PROBLEM SET>
A – List every header field in the patch that is written as a name followed by a colon, and give each one's value.
B – Repeat the part of the patch starting with "From 7faf316b42e382c8490459fdbddd64aafdb65851 Mon" and going on through "insertions(+), 24 deletions(-)", without changing anything.

GIVEN PASSAGE>

From 7faf316b42e382c8490459fdbddd64aafdb65851 Mon Sep 17 00:00:00 2001
From: Yaman Umuroglu <yamanu@xilinx.com>
Date: Tue, 31 Jan 2023 09:34:04 +0000
Subject: [PATCH] [DWC] handle indivisible widths via LCM-sized intermediate
 stream

InsertDWC now uses hls mode, and vivado mode is only used for
8-bit divisible stream widths
---
 .../streamingdatawidthconverter_batch.py      | 79 ++++++++++++++-----
 .../transformation/fpgadataflow/insert_dwc.py |  9 ++-
 2 files changed, 64 insertions(+), 24 deletions(-)

diff --git a/src/finn/custom_op/fpgadataflow/streamingdatawidthconverter_batch.py b/src/finn/custom_op/fpgadataflow/streamingdatawidthconverter_batch.py
index 33ba6450f..940b4f4ab 100644
--- a/src/finn/custom_op/fpgadataflow/streamingdatawidthconverter_batch.py
+++ b/src/finn/custom_op/fpgadataflow/streamingdatawidthconverter_batch.py
@@ -78,24 +78,33 @@ class StreamingDataWidthConverter_Batch(HLSCustomOp):
 
     def check_divisible_iowidths(self):
         impl_style = self.get_nodeattr("impl_style")

RAW DATA>
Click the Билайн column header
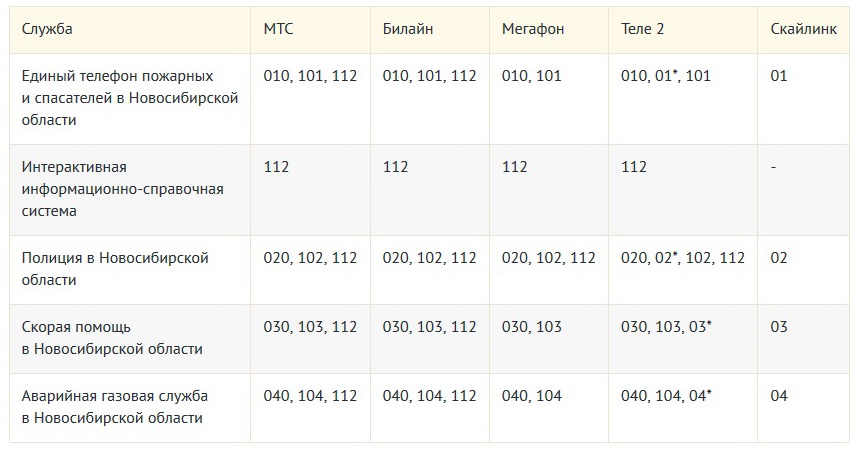The height and width of the screenshot is (449, 858). click(408, 29)
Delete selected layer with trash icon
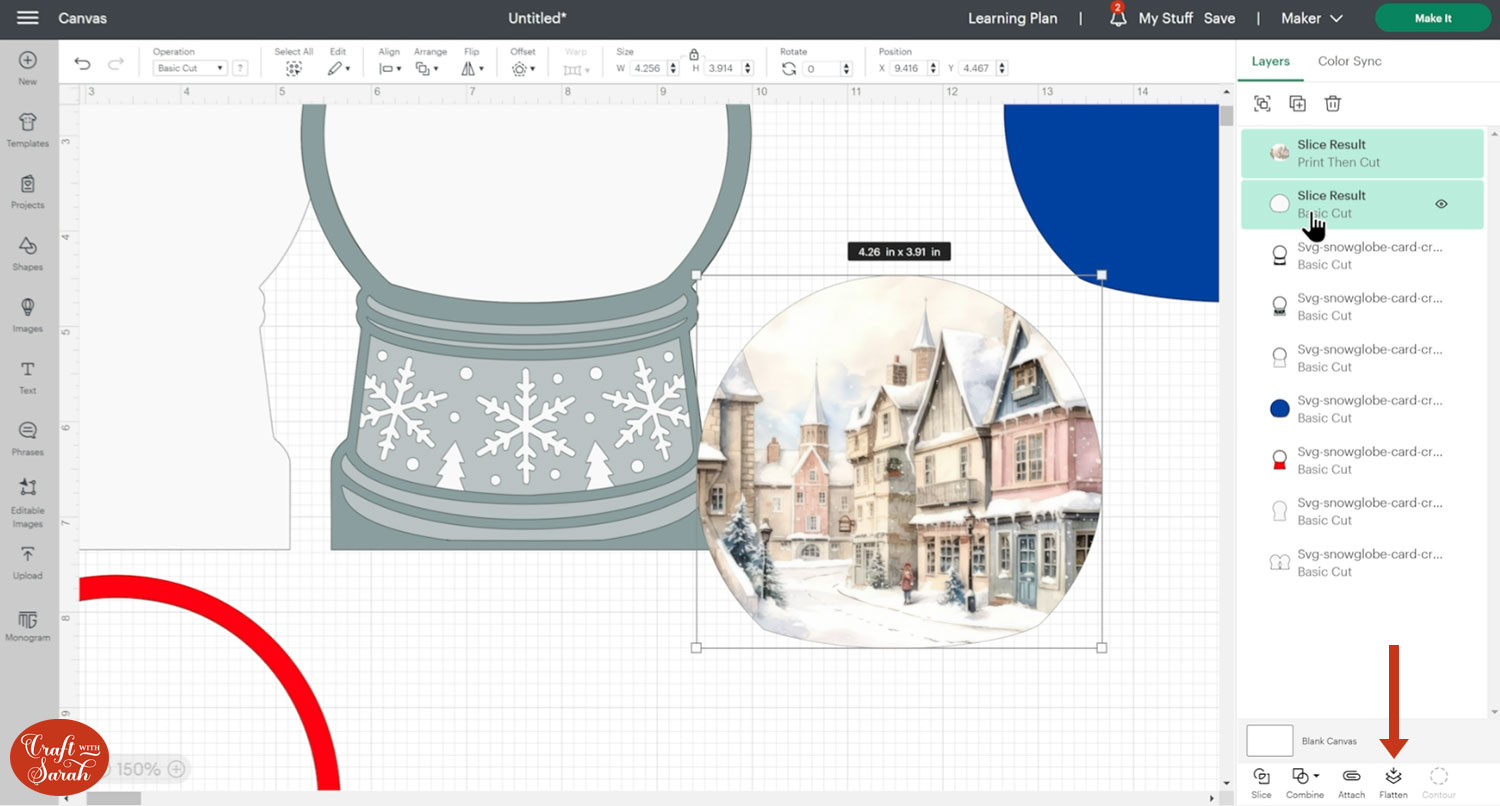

TASK-BY-TASK ANSWERS>
A –
From: Yaman Umuroglu <yamanu@xilinx.com>
Date: Tue, 31 Jan 2023 09:34:04 +0000
Subject: [PATCH] [DWC] handle indivisible widths via LCM-sized intermediate stream

B –
From 7faf316b42e382c8490459fdbddd64aafdb65851 Mon Sep 17 00:00:00 2001
From: Yaman Umuroglu <yamanu@xilinx.com>
Date: Tue, 31 Jan 2023 09:34:04 +0000
Subject: [PATCH] [DWC] handle indivisible widths via LCM-sized intermediate
 stream

InsertDWC now uses hls mode, and vivado mode is only used for
8-bit divisible stream widths
---
 .../streamingdatawidthconverter_batch.py      | 79 ++++++++++++++-----
 .../transformation/fpgadataflow/insert_dwc.py |  9 ++-
 2 files changed, 64 insertions(+), 24 deletions(-)